Jimmy Robert  Metallica

source: tanyaleighton
‘It’s not lame…it’s Lamé’ is the first solo exhibition in Berlin by artist Jimmy Robert. Born in Guadeloupe, Robert was raised and educated in Europe in the 1990s – an era in which questions of citizenship and representation were hotly contested. Rather than creating conspicuously political artworks, Robert takes his cues from cultural figures of the recent past-avant-garde writers, filmmakers, visual artists – who were not only pioneers in their respective art forms but also deft at subtly registering the traumas and effects of their social conditions. Robert’s concern for the body – both personal and political – in addition to his interest in the poetic potential of ephemeral materials unites much of his work, which ranges in media from photography, film, and video to sculpture and collaborative performance.

Robert typically uses photographic portraiture as a starting point for his works on paper, gently breaking down divisions between two and three dimensions, image and object. In some cases Robert uses found photographs that he tears, collages, tapes, and crumples before digitally scanning them and pinning them to the wall. In other cases, Robert takes new photographs in his studio and crams them into wooden boxes or arranges them on the gallery floor. Extending into the space of the gallery, these works create a relationship to the viewer’s body while underscoring a sense of impermanence. Likewise, Robert’s sculptures are either made from wood-based materials or give the illusion of paper forms and often play with notions of value and durability.

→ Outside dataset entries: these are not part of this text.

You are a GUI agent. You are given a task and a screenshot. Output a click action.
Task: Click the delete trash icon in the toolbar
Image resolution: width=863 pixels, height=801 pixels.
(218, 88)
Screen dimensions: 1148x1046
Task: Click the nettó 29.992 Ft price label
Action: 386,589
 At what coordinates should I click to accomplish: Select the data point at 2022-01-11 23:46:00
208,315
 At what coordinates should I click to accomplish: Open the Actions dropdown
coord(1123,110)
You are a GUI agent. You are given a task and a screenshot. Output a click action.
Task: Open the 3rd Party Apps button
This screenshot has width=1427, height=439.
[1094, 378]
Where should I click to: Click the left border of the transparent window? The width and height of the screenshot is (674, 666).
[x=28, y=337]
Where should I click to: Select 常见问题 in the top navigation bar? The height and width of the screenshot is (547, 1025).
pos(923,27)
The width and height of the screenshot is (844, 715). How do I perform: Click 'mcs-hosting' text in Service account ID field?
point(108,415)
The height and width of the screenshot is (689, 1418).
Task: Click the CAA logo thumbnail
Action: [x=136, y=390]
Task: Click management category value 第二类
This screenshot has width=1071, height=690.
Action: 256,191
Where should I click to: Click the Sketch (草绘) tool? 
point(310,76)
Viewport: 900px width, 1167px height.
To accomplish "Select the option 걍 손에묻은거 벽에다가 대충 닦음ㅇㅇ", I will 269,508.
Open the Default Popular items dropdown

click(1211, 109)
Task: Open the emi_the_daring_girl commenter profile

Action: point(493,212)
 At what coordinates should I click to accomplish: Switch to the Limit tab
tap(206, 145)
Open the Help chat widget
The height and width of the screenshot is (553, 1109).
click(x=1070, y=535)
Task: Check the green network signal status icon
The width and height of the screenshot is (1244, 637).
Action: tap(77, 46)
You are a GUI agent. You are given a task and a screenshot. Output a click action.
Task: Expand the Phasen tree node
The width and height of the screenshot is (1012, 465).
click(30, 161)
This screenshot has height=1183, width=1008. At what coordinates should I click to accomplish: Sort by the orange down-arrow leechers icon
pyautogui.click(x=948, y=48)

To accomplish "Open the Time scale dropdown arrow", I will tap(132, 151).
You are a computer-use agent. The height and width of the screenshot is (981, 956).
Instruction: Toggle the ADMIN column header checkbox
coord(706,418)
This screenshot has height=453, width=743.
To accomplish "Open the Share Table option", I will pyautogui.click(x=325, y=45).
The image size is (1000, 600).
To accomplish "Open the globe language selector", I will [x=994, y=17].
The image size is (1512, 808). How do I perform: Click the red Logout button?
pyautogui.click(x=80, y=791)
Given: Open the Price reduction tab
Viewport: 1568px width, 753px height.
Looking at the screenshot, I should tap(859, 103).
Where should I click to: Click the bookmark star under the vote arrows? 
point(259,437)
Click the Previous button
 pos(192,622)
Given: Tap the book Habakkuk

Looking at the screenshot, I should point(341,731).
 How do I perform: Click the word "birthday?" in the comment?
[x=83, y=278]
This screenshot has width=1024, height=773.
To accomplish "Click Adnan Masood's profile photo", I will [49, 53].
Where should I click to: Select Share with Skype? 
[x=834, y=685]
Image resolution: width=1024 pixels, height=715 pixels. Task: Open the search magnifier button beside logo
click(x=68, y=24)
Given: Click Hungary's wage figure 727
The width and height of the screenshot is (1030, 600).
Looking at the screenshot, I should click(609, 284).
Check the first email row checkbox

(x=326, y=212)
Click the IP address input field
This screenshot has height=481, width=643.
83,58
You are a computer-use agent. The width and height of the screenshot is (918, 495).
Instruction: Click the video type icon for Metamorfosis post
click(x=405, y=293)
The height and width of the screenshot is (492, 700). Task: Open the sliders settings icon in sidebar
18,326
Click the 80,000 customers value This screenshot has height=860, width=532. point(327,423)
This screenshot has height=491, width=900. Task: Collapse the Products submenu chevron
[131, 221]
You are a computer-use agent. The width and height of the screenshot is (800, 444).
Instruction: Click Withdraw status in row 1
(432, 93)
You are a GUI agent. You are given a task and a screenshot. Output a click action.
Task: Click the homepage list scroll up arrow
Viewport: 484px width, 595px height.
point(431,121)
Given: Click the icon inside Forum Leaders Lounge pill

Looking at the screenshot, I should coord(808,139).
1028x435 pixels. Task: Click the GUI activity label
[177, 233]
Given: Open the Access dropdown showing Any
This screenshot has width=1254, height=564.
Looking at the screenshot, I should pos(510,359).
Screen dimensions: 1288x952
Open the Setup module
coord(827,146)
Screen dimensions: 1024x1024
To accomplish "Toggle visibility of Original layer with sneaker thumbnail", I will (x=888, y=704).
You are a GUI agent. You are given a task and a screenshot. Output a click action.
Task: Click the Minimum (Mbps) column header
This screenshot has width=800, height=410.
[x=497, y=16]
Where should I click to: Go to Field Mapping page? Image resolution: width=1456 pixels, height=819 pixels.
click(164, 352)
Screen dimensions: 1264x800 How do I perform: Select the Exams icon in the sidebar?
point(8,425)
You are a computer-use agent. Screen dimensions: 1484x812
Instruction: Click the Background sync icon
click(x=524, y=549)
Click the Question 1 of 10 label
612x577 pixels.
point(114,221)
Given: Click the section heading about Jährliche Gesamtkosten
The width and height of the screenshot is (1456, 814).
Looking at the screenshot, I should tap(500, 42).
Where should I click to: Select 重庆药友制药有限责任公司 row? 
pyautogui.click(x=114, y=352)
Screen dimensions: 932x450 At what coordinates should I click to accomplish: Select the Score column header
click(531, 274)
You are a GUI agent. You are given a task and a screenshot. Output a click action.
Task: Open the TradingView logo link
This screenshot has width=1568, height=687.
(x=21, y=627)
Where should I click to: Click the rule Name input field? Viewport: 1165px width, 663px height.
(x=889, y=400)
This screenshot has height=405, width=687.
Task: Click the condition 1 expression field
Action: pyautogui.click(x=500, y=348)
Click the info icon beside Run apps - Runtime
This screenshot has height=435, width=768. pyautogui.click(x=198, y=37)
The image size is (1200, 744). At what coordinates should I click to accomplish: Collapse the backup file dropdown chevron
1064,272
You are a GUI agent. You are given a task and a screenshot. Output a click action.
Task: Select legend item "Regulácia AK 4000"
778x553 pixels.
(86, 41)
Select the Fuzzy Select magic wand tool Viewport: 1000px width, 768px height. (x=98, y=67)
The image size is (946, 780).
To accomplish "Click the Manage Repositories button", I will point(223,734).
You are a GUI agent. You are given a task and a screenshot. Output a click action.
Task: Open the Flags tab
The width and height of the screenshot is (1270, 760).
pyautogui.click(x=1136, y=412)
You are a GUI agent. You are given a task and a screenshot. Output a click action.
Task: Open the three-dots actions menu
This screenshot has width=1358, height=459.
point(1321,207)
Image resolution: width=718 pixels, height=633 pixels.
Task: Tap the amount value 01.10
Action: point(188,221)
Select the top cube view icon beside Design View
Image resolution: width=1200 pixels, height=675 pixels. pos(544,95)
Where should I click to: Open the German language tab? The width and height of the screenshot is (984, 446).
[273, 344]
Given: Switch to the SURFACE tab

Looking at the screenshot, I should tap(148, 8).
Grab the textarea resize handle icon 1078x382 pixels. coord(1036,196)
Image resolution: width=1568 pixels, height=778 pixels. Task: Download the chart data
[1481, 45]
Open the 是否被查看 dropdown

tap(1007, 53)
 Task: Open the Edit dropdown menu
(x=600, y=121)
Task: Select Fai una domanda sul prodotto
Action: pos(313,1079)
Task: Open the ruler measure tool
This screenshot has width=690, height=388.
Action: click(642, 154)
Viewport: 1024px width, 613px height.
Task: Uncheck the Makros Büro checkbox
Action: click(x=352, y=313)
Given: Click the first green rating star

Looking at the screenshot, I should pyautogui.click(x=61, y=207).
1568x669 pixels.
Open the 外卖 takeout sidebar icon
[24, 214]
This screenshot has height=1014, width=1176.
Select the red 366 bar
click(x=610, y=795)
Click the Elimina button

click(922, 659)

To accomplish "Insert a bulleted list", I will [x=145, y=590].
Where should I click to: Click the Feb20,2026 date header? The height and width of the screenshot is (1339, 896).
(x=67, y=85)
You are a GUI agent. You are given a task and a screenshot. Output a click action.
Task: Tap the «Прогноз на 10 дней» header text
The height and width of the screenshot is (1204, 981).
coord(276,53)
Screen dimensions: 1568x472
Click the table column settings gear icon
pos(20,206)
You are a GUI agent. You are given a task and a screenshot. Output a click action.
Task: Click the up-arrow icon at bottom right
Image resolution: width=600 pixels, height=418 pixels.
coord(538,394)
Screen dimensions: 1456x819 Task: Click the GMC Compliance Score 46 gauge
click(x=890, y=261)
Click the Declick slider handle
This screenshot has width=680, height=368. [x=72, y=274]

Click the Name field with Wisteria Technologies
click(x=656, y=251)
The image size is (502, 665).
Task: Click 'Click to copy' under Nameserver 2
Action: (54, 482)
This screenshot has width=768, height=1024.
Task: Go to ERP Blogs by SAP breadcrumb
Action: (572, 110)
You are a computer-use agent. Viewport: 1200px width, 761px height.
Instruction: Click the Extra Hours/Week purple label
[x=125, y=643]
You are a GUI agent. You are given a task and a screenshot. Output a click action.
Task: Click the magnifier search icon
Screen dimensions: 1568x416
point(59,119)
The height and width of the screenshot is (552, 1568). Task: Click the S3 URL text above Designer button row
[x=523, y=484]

Integrated within his photographic and sculpture practice, performance remains an integral part of Robert’s work. The installation ‘Reprise’, for example, demonstrates how objects can also be performative. The work references Canadian artist Jeff Wall’s photograph ‘A Sudden Gust of Wind (after Hokusai)’, 1993, which captures five figures physically responding to a strong wind. The composition in Wall’s work is a recreation of Japanese painter and printmaker Katsushika Hokusai’s (1760-1849) woodcut ‘Ejiri in Suruga Province (Sunshū Ejiri)’, 1830-33. The theatricality in the movement of the figures in both works acts as a point of departure for Robert’s ‘Reprise’. His dance and performance works value gesture and chance over elaborate choreography, referring to Fluxus artists such as Yoko Ono and Yvonne Rainer of the Judson Dance Theater. To recreate ‘Metallica’ for this exhibition, Robert has collaborated with dancer Juan Corres Benito, who is trained in the Forsythe technique; the live performance will occur three times during the course of the preview at 7pm, 8pm, and 9pm.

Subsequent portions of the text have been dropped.